5Ws+1H: What It's About: Moon cycles symptoms of alignments

Jan. 24—While moon cycles may seem unimportant to some, the natural phenomena can offer a look back in time.

"Our natural world has many wonders to behold," said Deborah Hyde, an instructor of natural science at Northeastern State University. "It is comforting to identify the natural cycles that have continued from long before our time. We are looking at the same moon as [Copernicus] or Galileo."

Hyde said phases of the moon mark where it is illuminated and has shadows cast on its surface, depending on the order of the alignment of the sun, Earth, and moon.

While the term "moon phase" is the most commonly used term, "moon cycle" can also refer to the same occurrence. Moon cycles are seen as symptoms of the alignments, which can impact ocean tides.

"Full and new moon phases occur when all three things are aligned and therefore the high tides are higher," said Hyde. "That is known as spring tides. When the moon phase is at first or third quarter, the moon is at right angles to the sun and Earth so the tides aren't as high. That arrangement is known as neap tide."

Hyde said several sources can help identify what phase the moon is in, such as going to Sciencenotes.org.
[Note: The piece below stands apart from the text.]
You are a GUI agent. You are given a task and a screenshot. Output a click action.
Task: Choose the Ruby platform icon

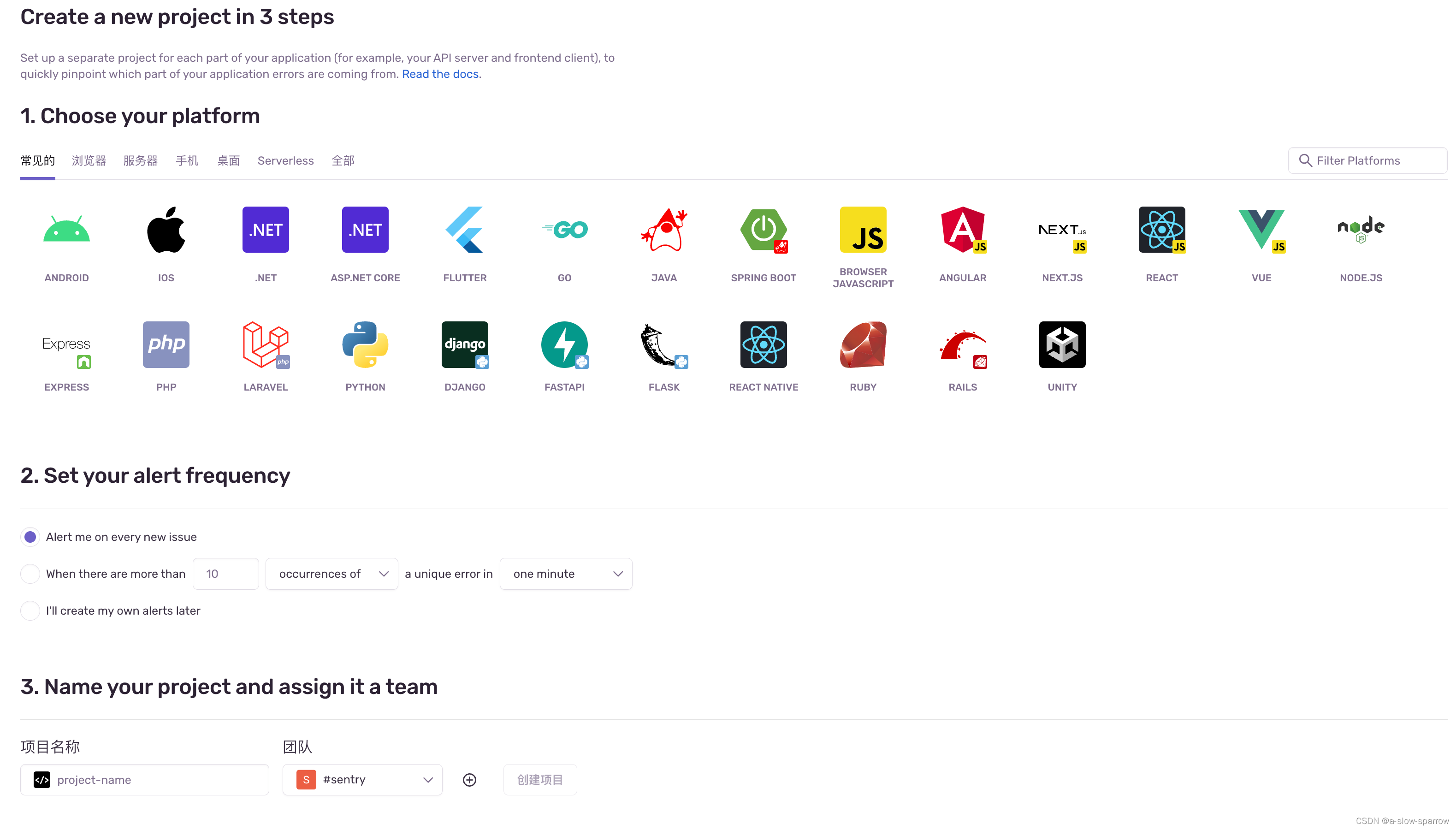[863, 345]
Different phases include a full moon, waning or waxing crescent, waxing or waning gibbous, third quarter, etc.

Due to the terminology of "waxing" in the illuminated section of moon phases, Hyde said it can often cause confusion because some use the term for a hair removal treatment instead of something becoming larger.

"[Further] back in history, many people used candles to light their homes," said Hyde. "When you make candles you dip string wicks into melted wax. Let it dry. Then dip the candles again and again and the candle gets bigger. So back when they named the phases of the moon, waxing meant getting bigger."

By looking at the side of a partially illuminated moon, Hyde said individuals can determine if the moon is waxing or waning. She remembers it by thinking of the letters "C" and "D."

If the moon resembles the capital letter "C," she thinks of the phrase, "See you later," as it is "leaving" or getting smaller. Hyde said she is reminded of the capital letter "D" when the right side of the moon is illuminated, which she associates with the phrase, "Dang. That waxing hurts."

While a phase can essentially show the moon as getting bigger or smaller, an optical illusion can make it seem larger, as well. "Moon illusion" can take place where the moon appears to be larger when it is near the horizon rather than when it is higher in the sky.

"This effect is caused by light refracting through a thicker atmosphere close to the Earth's surface when viewed from that nearly horizontal angle. This creates an optical illusion," said Hyde. "Of course, the moon does not change sizes from big at the horizon to smaller high in the sky, it just looks that way with our brains playing tricks on us from the refracted light."